====== 提示データ

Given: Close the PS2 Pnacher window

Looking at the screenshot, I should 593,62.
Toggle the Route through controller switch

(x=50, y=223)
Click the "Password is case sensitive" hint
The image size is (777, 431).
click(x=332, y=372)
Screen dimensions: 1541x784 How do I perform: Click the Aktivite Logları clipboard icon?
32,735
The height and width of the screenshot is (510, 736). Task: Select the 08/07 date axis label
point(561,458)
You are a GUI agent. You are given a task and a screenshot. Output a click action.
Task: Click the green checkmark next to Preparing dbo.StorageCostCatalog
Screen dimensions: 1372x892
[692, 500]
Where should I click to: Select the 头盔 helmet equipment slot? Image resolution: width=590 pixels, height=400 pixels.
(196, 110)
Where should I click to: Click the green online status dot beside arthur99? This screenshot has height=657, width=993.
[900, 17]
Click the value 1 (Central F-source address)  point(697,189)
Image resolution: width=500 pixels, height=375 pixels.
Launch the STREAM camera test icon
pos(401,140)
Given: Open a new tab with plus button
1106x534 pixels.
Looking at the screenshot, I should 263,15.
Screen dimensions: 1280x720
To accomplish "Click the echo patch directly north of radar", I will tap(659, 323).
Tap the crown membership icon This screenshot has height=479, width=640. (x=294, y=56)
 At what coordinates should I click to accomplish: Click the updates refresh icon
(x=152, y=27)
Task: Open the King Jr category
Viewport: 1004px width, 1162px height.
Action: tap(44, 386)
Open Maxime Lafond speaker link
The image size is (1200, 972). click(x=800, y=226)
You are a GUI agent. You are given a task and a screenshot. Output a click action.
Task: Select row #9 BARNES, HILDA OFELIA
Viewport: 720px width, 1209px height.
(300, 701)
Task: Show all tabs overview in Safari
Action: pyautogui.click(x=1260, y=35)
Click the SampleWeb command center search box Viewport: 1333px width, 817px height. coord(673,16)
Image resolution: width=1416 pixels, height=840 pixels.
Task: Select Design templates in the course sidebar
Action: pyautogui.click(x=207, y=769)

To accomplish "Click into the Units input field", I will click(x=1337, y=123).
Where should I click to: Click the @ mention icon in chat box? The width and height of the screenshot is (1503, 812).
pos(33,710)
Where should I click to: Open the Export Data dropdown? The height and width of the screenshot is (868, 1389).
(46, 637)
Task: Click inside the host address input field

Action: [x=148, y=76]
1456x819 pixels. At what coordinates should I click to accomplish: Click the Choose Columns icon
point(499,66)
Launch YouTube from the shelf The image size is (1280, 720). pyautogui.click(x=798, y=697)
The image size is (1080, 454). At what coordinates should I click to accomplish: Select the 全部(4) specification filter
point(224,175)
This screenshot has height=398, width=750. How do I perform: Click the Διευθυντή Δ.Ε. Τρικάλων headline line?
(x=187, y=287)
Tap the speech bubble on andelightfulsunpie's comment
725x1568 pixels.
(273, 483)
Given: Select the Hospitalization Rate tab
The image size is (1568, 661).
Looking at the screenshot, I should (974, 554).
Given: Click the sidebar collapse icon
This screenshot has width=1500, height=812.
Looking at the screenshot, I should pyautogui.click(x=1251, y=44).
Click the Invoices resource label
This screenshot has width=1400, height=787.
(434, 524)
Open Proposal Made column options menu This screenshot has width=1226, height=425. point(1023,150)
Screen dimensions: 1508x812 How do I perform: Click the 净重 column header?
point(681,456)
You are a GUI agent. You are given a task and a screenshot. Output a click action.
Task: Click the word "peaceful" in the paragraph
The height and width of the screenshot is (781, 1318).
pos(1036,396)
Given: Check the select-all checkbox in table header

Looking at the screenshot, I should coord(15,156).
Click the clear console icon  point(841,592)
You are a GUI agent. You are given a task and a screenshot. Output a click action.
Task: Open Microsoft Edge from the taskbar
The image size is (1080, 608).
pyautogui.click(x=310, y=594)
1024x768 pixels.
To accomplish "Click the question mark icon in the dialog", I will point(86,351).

============

上の資料の行をすべて、一字一句変えずに書き写すこと。

__正解__
Given: Close the PS2 Pnacher window

Looking at the screenshot, I should 593,62.
Toggle the Route through controller switch

(x=50, y=223)
Click the "Password is case sensitive" hint
The image size is (777, 431).
click(x=332, y=372)
Screen dimensions: 1541x784 How do I perform: Click the Aktivite Logları clipboard icon?
32,735
The height and width of the screenshot is (510, 736). Task: Select the 08/07 date axis label
point(561,458)
You are a GUI agent. You are given a task and a screenshot. Output a click action.
Task: Click the green checkmark next to Preparing dbo.StorageCostCatalog
Screen dimensions: 1372x892
[692, 500]
Where should I click to: Select the 头盔 helmet equipment slot? Image resolution: width=590 pixels, height=400 pixels.
(196, 110)
Where should I click to: Click the green online status dot beside arthur99? This screenshot has height=657, width=993.
[900, 17]
Click the value 1 (Central F-source address)  point(697,189)
Image resolution: width=500 pixels, height=375 pixels.
Launch the STREAM camera test icon
pos(401,140)
Given: Open a new tab with plus button
1106x534 pixels.
Looking at the screenshot, I should 263,15.
Screen dimensions: 1280x720
To accomplish "Click the echo patch directly north of radar", I will tap(659, 323).
Tap the crown membership icon This screenshot has height=479, width=640. (x=294, y=56)
 At what coordinates should I click to accomplish: Click the updates refresh icon
(x=152, y=27)
Task: Open the King Jr category
Viewport: 1004px width, 1162px height.
Action: tap(44, 386)
Open Maxime Lafond speaker link
The image size is (1200, 972). click(x=800, y=226)
You are a GUI agent. You are given a task and a screenshot. Output a click action.
Task: Select row #9 BARNES, HILDA OFELIA
Viewport: 720px width, 1209px height.
(300, 701)
Task: Show all tabs overview in Safari
Action: pyautogui.click(x=1260, y=35)
Click the SampleWeb command center search box Viewport: 1333px width, 817px height. coord(673,16)
Image resolution: width=1416 pixels, height=840 pixels.
Task: Select Design templates in the course sidebar
Action: pyautogui.click(x=207, y=769)

To accomplish "Click into the Units input field", I will click(x=1337, y=123).
Where should I click to: Click the @ mention icon in chat box? The width and height of the screenshot is (1503, 812).
pos(33,710)
Where should I click to: Open the Export Data dropdown? The height and width of the screenshot is (868, 1389).
(46, 637)
Task: Click inside the host address input field

Action: [x=148, y=76]
1456x819 pixels. At what coordinates should I click to accomplish: Click the Choose Columns icon
point(499,66)
Launch YouTube from the shelf The image size is (1280, 720). pyautogui.click(x=798, y=697)
The image size is (1080, 454). At what coordinates should I click to accomplish: Select the 全部(4) specification filter
point(224,175)
This screenshot has height=398, width=750. How do I perform: Click the Διευθυντή Δ.Ε. Τρικάλων headline line?
(x=187, y=287)
Tap the speech bubble on andelightfulsunpie's comment
725x1568 pixels.
(273, 483)
Given: Select the Hospitalization Rate tab
The image size is (1568, 661).
Looking at the screenshot, I should (974, 554).
Given: Click the sidebar collapse icon
This screenshot has width=1500, height=812.
Looking at the screenshot, I should pyautogui.click(x=1251, y=44).
Click the Invoices resource label
This screenshot has width=1400, height=787.
(434, 524)
Open Proposal Made column options menu This screenshot has width=1226, height=425. point(1023,150)
Screen dimensions: 1508x812 How do I perform: Click the 净重 column header?
point(681,456)
You are a GUI agent. You are given a task and a screenshot. Output a click action.
Task: Click the word "peaceful" in the paragraph
The height and width of the screenshot is (781, 1318).
pos(1036,396)
Given: Check the select-all checkbox in table header

Looking at the screenshot, I should coord(15,156).
Click the clear console icon  point(841,592)
You are a GUI agent. You are given a task and a screenshot. Output a click action.
Task: Open Microsoft Edge from the taskbar
The image size is (1080, 608).
pyautogui.click(x=310, y=594)
1024x768 pixels.
To accomplish "Click the question mark icon in the dialog", I will point(86,351).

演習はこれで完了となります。